Adherence, estimated by MPR, to weekly alendronate was investigated for its relationship to change in BMD. Only 239 patients had follow-up scans (males n = 155). The median interval from baseline DXA scan to T₀ was 0.03 (interquartile range: 0.01-0.19) years and the median interval to follow-up scan was 2.00 (1.48-2.38) years from index prescription. For the low- and high-adherence groups, the mean annual change in BMD at the total hip was −0.25% ± 3.70% and 1.10% ± 4.8%, respectively, and for LS 1.67% ± 3.10% and 3.07% ± 6.54%, respectively. The analysis summarized in Table 3 utilized MPR over the interval from the T₀ to the follow-up DXA scan and the annualized percent changes in BMD at the total hip (n = 239) and LS (n = 233).

Table 3.

MPR as a Predictor of Yearly Percent Change in BMD by Site (n = 239).^a

	Total Hip, β (P^b)		Lumbar Spine, β (P^b)
	Unadjusted	Adjusted	Unadjusted	Adjusted
MPR ≥80%	0.78 (0.042)	0.72 (0.069)	1.42 (0.001)	1.32 (0.002)
MPR by 10% per year	0.17 (0.011)	0.16 (0.021)	0.25 (0.001)	0.25 (0.001)

Abbreviations: MPR, medication possession ratio; BMD, bone mineral density.

MPR is calculated from index prescription to date of follow up DXA scan.

Boldfaced values indicate statistical significance (P ≤ .05).

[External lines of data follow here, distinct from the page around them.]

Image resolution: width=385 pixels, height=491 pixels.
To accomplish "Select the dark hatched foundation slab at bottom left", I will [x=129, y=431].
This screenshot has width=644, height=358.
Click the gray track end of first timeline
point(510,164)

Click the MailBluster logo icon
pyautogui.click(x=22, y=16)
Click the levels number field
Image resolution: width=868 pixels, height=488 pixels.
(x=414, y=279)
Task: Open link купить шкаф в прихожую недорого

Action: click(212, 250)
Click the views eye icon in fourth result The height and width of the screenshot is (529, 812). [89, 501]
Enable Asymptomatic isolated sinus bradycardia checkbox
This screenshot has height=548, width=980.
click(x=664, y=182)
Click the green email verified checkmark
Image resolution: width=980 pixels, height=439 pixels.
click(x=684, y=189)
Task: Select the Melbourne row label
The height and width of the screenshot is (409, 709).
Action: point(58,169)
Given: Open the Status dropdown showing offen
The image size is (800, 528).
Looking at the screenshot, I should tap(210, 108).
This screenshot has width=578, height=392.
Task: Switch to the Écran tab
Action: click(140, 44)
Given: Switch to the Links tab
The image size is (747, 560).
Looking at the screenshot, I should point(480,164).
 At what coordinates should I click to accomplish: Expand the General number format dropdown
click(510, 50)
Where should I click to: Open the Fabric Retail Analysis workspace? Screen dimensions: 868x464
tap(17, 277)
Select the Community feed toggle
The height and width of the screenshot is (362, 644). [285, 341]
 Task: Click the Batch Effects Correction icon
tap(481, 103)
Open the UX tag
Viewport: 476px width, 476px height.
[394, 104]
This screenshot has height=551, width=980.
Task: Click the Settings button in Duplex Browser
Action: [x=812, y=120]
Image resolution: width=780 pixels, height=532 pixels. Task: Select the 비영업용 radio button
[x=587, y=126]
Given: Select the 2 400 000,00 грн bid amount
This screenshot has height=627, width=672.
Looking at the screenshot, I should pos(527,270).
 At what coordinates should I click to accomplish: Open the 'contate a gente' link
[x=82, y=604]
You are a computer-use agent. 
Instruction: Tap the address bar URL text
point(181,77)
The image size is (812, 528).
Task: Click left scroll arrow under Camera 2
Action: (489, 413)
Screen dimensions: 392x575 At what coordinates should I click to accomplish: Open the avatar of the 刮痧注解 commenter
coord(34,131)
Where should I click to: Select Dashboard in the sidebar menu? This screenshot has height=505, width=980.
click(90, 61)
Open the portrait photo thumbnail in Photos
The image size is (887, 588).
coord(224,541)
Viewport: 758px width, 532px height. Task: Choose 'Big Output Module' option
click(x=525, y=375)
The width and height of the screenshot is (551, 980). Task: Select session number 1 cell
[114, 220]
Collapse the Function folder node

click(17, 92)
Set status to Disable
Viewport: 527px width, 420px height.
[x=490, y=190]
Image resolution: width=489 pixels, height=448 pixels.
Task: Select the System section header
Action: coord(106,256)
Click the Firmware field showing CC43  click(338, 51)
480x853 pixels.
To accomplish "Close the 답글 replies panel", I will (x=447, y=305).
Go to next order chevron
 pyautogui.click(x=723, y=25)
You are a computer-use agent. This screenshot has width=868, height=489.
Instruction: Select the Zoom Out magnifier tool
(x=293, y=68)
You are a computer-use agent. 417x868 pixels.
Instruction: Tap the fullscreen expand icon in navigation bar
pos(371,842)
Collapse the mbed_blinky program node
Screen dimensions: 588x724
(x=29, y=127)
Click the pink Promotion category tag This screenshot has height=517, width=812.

MPR ≥80% predicted annual increases in BMD for both total hip and LS, 0.78% (P = .042) and 1.42% (P < .001) per year, respectively. In the adjusted analysis, MPR ≥80% only remained associated with BMD increase per year at the LS, 1.32% (P = .002) at the LS. The analysis was also run with 10% increment and in this adjusted analysis, evidence of relationships remained for both the total hip (0.16%, P = .021) and LS (0.25%, P = .001). None of the covariates were associated with yearly percent change in BMD (data not shown).

Incident Fracture

We identified pertinent clinical predictors of incident fracture in the 815 patients who did not have a baseline diagnosis of fracture (Table 4). There were 109 patients with incident fracture with a median follow-up of 4.6 (2.9-7.1) years. Incident fracture rates were similar by gender such that 82 (13%) of the 626 males and 27 (14%) of the 189 females developed a fracture. Kaplan-Meier curve of incident fracture during follow-up are presented for the whole cohort (Figure 1) and for males (Supplementary Figure S1) by MPR strata, with evidence of differences in time until incident fracture by MPR in both. In the whole cohort, MPR ≥80% predicted lower risk for fracture [HR: 0.65; 95% CI: (0.44, 0.96)] while acid suppression therapy, tobacco use, and alcohol abuse were associated with increased risk of fracture; however, after adjustment, evidence of an association between MPR and incidence fracture did not persist [HR: 0.70; 95% CI: (0.47, 1.03)]. Only baseline prescription for acid suppression therapy demonstrated a robust relationship with incident fracture [HR: 1.72; 95% CI: (1.17, 2.52)] after adjustment for all covariates. In the adjusted analyses in males, MPR ≥80% was associated with a risk reduction for incident fracture [HR: 0.60; 95% CI: (0.38, 0.95)] compared with MPR<80%, and similar to what was observed in the whole cohort, acid suppression therapy was associated with increased fracture risk [HR: 1.63; 95% CI: (1.04, 2.55)].

Table 4.

Year 1 MPR as Predictor of Time Until Incident Fracture in Patients Without a Baseline Fracture (n = 815) Calculated for Low and High Adherence.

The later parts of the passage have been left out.